SERUM CHEMISTRY: Parameters evaluated were albumin, total protein, globulin [by calculation], albumin/globulin ratio (A/G Ratio), total bilirubin (total Bile), urea nitrogen, Creatinine, alkaline phosphatase (ALP), alanine aminotransferase (ALT), aspartate aminotransferase (AST), gamma glutamyltransferase (GGT), glucose, total cholesterol (cholesterol), calcium, chloride, phosphorus, potassium, sodium, triglycerides (triglyceride) and sorbitol dehydrogenase (SDH)
URINALYSIS: Parameters evaluated were specific gravity (SG), pH, urobilinogen (URO), total volume (TVOL), colour (COL), clarity (CLA), protein (PRO), glucose (GLU), ketones (KET), bilirubin (BIL), occult blood (BLD), leukocytes (LEU), nitrites (NIT) and microscopy of sediment.

OPHTHALMIC EXAMINATIONS:
Ocular examinations were conducted on all animals prior to randomization (study week 2) and near the end of the treatment period (study week 12). All ocular examinations were conducted using an indirect ophthalmoscope and slit lamp biomicroscope preceded by pupillary dilation with an appropriate mydriatic agent.

Sacrifice and pathology:

MACROSCOPIC EXAMINATION:
A complete necropsy was conducted on all animals. Animals surviving to the scheduled necropsy were euthanized by carbon dioxide inhalation followed by exsanguination. The necropsies included, but were not limited to, examination of the external surface, all orifices, and the cranial, thoracic, abdominal, and pelvic cavities, including viscera. The tissues and organs were collected for analysis were adrenals, aorta, bone with marrow, femur, sternum, bone marrow smear, brain, cerebrum level, cerebrum level, cerebellum with medulla/pons, cervix, epididymides, eyes with optic nerve, gastrointestinal tract, esophagus, stomach, duodenum, jejunum, ileum, cecum, colon, rectum, heart, kidneys, larynx, liver (sections of 2 lobes), lungs (including bronchi, fixed by inflation with fixative), lymph nodes, nasal cavity, ovaries with oviducts, pancreas, peripheral nerve (sciatic), peyer’s patches, pituitary, pharynx, prostate, salivary glands, seminal vesicles, skeletal muscle (rectus femoris), skin (with mammary gland), spinal cord (cervical, thoracic,lumbar), spleen, testes, thymus, thyroid (with parathyroids, if present), trachea, urinary bladder, uterus, vagina, gross lesions.

ORGAN WEIGHTS:
The organs weighed from all animals at the scheduled necropsy were adrenals, brain, epididymides, heart, kidneys, liver, ovaries with oviducts, spleen, testes, thymus, thyroid with parathyroids and uterus.

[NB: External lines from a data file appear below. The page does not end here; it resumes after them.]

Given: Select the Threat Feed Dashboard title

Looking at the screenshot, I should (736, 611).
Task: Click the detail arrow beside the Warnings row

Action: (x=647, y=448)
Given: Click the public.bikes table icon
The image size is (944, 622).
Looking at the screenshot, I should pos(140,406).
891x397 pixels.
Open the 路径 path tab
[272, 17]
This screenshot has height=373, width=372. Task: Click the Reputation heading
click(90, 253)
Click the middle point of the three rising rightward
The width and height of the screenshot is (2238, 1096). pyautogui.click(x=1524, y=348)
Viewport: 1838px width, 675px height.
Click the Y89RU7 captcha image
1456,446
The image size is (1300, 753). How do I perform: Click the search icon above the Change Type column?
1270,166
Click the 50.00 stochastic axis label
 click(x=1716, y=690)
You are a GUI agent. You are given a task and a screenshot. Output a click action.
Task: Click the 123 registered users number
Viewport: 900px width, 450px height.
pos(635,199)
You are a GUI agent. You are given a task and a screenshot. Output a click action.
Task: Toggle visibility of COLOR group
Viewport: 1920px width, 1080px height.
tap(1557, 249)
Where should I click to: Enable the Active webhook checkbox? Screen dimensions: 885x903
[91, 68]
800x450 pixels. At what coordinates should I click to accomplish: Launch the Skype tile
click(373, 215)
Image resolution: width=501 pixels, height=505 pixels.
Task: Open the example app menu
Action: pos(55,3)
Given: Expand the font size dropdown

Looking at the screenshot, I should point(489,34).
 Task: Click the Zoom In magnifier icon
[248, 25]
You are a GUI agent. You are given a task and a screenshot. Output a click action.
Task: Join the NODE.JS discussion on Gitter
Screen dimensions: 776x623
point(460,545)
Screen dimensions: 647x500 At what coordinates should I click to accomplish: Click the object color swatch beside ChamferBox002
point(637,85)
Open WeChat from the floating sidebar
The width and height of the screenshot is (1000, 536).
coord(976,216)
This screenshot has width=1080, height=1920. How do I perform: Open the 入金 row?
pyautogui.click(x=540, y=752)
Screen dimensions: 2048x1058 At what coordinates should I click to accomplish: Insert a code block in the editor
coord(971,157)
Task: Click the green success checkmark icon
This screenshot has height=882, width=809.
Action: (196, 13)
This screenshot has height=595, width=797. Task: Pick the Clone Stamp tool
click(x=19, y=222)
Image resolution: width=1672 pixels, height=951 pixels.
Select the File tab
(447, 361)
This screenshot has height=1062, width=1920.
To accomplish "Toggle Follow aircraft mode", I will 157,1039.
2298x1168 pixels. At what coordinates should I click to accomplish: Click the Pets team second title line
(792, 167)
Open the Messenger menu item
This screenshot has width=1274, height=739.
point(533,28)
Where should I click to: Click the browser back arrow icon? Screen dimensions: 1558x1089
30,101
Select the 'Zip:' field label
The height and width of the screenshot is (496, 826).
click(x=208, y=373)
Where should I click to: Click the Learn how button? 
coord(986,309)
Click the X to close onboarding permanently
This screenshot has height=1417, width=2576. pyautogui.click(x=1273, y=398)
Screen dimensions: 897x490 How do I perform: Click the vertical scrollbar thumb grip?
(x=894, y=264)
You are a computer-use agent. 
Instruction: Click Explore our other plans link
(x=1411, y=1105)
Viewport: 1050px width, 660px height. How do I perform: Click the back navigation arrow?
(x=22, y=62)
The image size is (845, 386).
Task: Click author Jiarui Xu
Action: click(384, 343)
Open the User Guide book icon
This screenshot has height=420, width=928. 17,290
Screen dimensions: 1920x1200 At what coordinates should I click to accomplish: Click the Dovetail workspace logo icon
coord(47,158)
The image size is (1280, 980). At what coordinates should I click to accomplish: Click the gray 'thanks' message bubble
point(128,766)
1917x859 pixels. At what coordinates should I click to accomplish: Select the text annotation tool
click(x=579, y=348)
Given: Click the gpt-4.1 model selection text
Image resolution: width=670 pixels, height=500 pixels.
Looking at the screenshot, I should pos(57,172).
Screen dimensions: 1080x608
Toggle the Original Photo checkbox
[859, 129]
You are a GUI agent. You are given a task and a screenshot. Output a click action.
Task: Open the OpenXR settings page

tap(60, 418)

SLIDE PREPARATION AND MICROSCOPIC EXAMINATION: Microscopic examination was performed on tissues listed under macroscopic examination from the 1,500 ppm group female found dead and all animals in the control and 1,500 ppm groups at the scheduled necropsy.

Statistics:

Each mean was presented with the standard deviation (S.D.) and the number of animals (N) used to calculate the mean. All statistical tests were performed using WTDMS™. Analyses were conducted using two-tailed tests (except as noted otherwise) for minimum significance levels of 5% and 1%, comparing each test substance treated group to the control group by sex.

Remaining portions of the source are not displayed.